Possibile che il pensiero delle donne debba spazzar via tutto quello che ha
prodotto il movimento operaio e comunista? Nel giorno in cui il governo
abbatte i diritti del lavoro, priva il salariato delle poche garanzie che
aveva sul proprio destino, ne fa non più che uno snodo intermittente,
precario, a chiamata del processo produttivo o dei servizi, una delle
nostre più interessanti femministe - Luisa Muraro sull'Unita di ieri - ci
informa «che non è più tempo di fare denunce in vista di suscitare una
indignazione o una mobilitazione delle coscienze» perché la mediazione «che
agiva in questi casi è estinta». Suppongo che la mediazione fosse il
contratto di lavoro, o quello sulla previdenza. E prosegue «la politica
delle regole e dei professionisti da sola non farà vincere gli abitanti
delle periferie urbane. Non li farà vincere neanche che vinca la sinistra
su questioni di principio, pur sacrosante, come l'articolo 18, se la misura
dell'essere resta quella del successo, del potere, dei soldi....». Brutte
parole, successo, potere, soldi (sono più accattivanti riconoscimento,
autorevolezza e agio); ma tradotte per «gli abitanti delle periferie
urbane» significano poter prevedere un percorso professionale, poterne
contrattare tempo e modi, contare su un salario. Muraro sa che il conflitto
sociale si svolge comunque dentro al sistema, che per uscirne si dovrebbe
mirare più in alto - o tutto o niente - ma poi declina il «tutto» in un
atteggiamento mentale: «Forse li farà vincere uno spostamento dello sguardo
che non denuncia lo sfruttamento, non accusa il potere, ma si volta verso
la sofferenza di quelle donne e di quegli uomini ... con il risultato
elementare quanto fondamentale di dare loro esistenza simbolica e renderli
protagonisti delle loro vite». Sono riflessioni suggerite dal film di Mike
Leigh Tutto o niente, in Italia uscito solo ora, differente da quelli di
Ken Loach perché non parla di una certa lotta, vittoriosa o sconfitta, ma
dell'affogare degli affetti e delle relazioni nella durezza della vita dei
poco abbienti. Ma davvero Mike Leigh o Luisa Muraro sosterrebbero che la
relazione personale o affettiva azzera i rapporti di forza materiali, e
basterà a liberare i lavoratori, sempre più simili al tassista del film e
felicemente descritti ieri da Manuela Cartosio? Non credo. Muraro si
interroga non sull'indifferenza ma sul che fare. E rimprovera alla sinistra
del Novecento di aver creduto che basti operare sul o nel sistema dei
proprietà, e di dipendenza del lavoratore, per risolvere i problemi di un
uomo o una donna, non vedendo che fra cielo e terra ci sono più cose che
nel modo e rapporti di produzione. La vulgata sindacale e comunista non
hanno, per esempio, visto la differenza fra i sessi, o al più hanno
proposto di portare le donne al livello degli uomini. Rimprovero di
economicismo, di cui molti oggi si battono il petto.

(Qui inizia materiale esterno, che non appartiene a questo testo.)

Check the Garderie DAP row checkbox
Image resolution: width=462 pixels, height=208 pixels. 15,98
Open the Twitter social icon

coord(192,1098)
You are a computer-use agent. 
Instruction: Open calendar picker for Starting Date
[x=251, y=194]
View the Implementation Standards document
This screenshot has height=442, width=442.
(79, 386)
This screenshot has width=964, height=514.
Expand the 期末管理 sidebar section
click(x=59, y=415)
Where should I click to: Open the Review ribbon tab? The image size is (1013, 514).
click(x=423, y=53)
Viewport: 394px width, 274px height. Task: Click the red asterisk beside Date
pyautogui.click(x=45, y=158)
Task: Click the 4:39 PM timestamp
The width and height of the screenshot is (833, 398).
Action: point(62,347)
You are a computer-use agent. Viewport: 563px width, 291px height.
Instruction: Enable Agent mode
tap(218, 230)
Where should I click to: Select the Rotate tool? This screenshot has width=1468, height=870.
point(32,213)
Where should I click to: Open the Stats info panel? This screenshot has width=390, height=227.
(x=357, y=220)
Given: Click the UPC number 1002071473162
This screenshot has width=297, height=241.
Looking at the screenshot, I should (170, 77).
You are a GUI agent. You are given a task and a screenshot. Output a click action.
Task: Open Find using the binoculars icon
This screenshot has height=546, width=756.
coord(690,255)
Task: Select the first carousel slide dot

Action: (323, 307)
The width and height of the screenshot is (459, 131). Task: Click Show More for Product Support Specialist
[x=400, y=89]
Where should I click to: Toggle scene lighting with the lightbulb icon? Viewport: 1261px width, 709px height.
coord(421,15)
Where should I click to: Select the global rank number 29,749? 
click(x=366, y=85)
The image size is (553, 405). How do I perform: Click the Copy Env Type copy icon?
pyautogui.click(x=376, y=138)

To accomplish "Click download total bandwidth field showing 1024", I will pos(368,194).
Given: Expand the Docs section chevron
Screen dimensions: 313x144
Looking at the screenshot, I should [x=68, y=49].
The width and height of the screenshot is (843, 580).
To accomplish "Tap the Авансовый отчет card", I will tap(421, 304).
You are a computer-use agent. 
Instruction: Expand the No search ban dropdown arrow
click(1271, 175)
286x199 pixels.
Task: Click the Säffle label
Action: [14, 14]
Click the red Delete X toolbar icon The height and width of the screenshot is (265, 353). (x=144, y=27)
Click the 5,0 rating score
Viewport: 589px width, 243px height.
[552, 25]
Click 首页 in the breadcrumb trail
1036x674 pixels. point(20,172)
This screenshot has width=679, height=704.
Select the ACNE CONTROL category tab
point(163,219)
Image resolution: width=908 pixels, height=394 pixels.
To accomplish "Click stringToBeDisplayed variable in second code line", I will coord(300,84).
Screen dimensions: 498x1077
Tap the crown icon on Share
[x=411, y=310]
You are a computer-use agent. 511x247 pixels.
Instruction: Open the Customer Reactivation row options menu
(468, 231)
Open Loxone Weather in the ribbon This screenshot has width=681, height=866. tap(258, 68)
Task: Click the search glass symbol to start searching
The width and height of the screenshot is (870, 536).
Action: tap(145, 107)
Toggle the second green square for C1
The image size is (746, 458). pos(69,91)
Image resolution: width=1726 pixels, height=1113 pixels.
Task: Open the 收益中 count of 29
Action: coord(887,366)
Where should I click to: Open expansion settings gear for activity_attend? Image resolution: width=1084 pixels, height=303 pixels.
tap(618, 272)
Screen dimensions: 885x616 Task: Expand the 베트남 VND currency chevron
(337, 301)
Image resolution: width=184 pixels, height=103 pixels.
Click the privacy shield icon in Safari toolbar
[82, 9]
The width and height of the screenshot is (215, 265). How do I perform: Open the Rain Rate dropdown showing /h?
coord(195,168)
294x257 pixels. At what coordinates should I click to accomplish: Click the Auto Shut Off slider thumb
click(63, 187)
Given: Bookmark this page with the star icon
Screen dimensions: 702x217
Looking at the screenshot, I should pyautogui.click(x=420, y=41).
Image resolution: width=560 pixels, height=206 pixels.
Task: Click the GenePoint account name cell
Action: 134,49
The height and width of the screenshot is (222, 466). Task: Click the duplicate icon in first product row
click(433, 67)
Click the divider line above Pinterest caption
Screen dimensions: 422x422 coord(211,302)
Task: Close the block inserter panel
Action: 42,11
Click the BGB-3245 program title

E' un rimprovero giusto, anche se il movimento operaio partiva proprio
dalla constatazione d'una sofferenza. Ma è lecito derivare dalla sua
sordità alla problematica dei sessi e della persona, sessuata o no, che la
disoccupazione o le condizioni di sfruttamento del lavoro non fanno più
problema? Che per chi lavora avere o no un contratto nazionale, un impiego
non precario o non averlo, qualche diritto o no rispetto all'impresa, fa lo
stesso? Oppure che «ormai» è inutile battersi perché quel che avviene è
fatale?

Io sono una vecchia comunista cui le femministe hanno aperto gli occhi su
molte cose. Ho riflettuto sui limiti dell'emancipazione. Ma non ne concludo
che se ne possa fare a meno. Affatto. Non ha senso ribaltare sul movimento
operaio, cancellandolo, la sua cecità sulla differenza fra i sessi.
Possibile che dell'umana condizione non si possa vedere che un aspetto per
volta?

Gettate gli uni sugli altri uno sguardo partecipe, sarete e saranno liberi.
L'ho già sentito dire, e da gente con la quale Luisa Muraro non vorrebbe
aver a che fare. Vogliamo cessare questo, chiedo scusa, noioso conflitto
fra il primato del simbolico sul materiale reale o viceversa?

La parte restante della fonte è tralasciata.